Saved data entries
--- START ---

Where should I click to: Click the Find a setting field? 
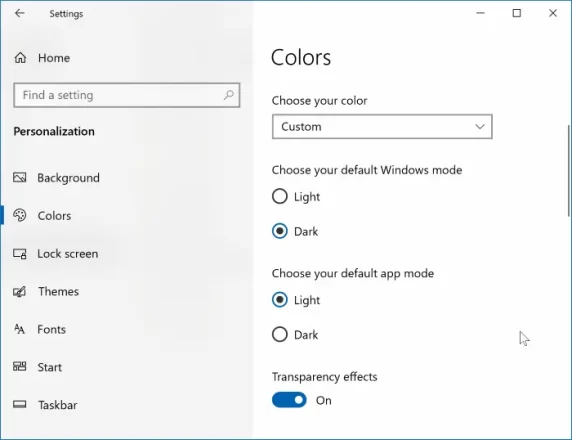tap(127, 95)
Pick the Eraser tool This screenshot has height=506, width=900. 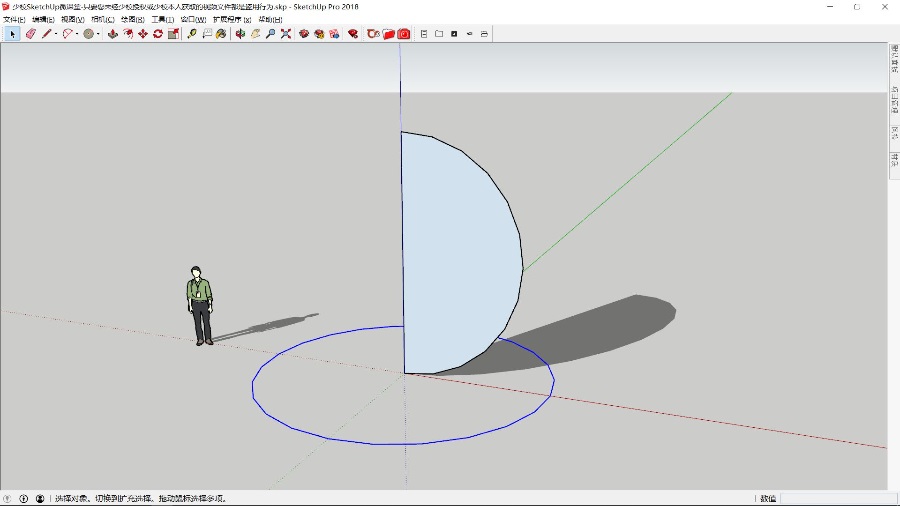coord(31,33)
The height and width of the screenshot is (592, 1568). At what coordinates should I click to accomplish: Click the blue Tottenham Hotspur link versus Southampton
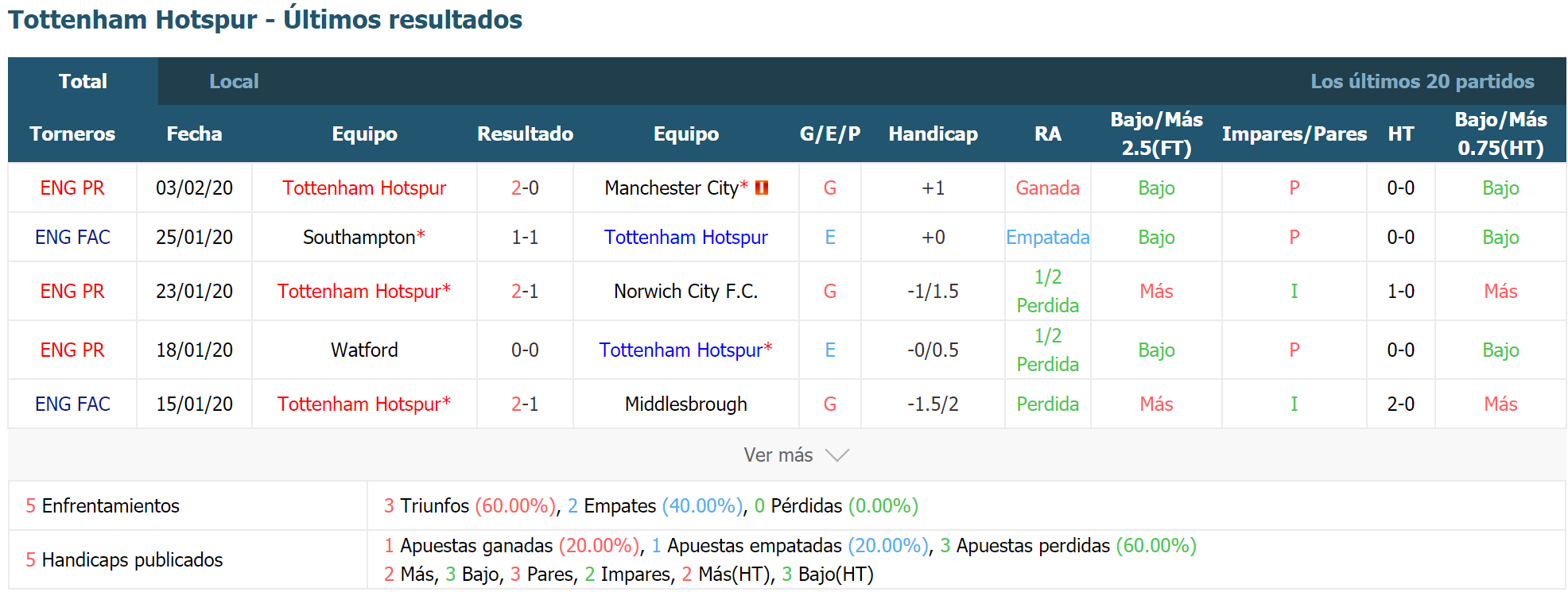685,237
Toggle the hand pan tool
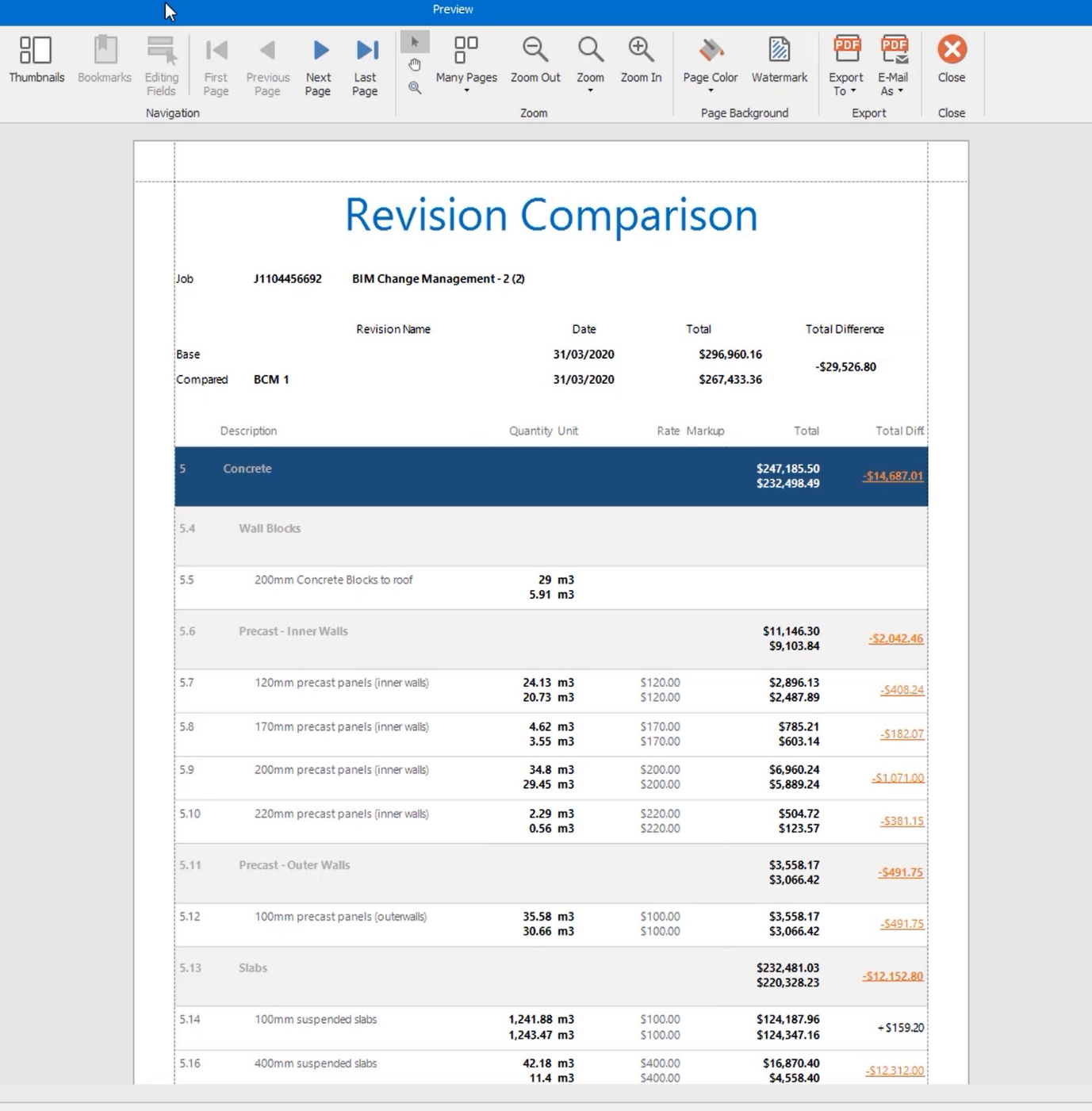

--- END ---

What the task asks: Where the line containing "The height and" appears in the entries above, start there and set down every line exactly through the last one, inclusive; omit pictures.

Result of the task:
The height and width of the screenshot is (592, 1568). At what coordinates should I click to accomplish: Click the blue Tottenham Hotspur link versus Southampton
685,237
Toggle the hand pan tool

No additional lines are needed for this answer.